+++ Available data +++

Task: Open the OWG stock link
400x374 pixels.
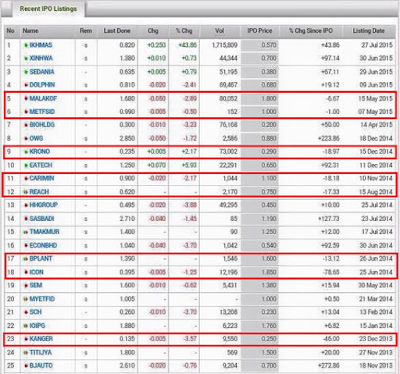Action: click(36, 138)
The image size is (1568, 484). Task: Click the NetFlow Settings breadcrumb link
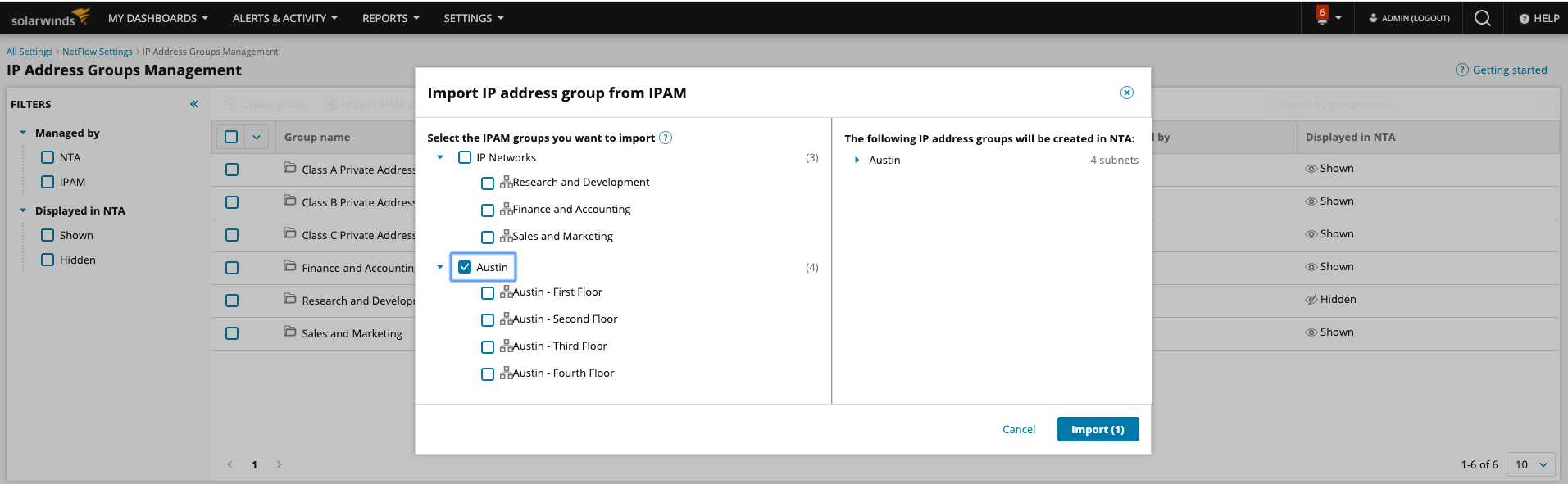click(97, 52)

+++

Description of the task: Quote the records in full and exactly; skip any image.

Written solution:
Task: Open the OWG stock link
400x374 pixels.
Action: click(36, 138)
The image size is (1568, 484). Task: Click the NetFlow Settings breadcrumb link
click(97, 52)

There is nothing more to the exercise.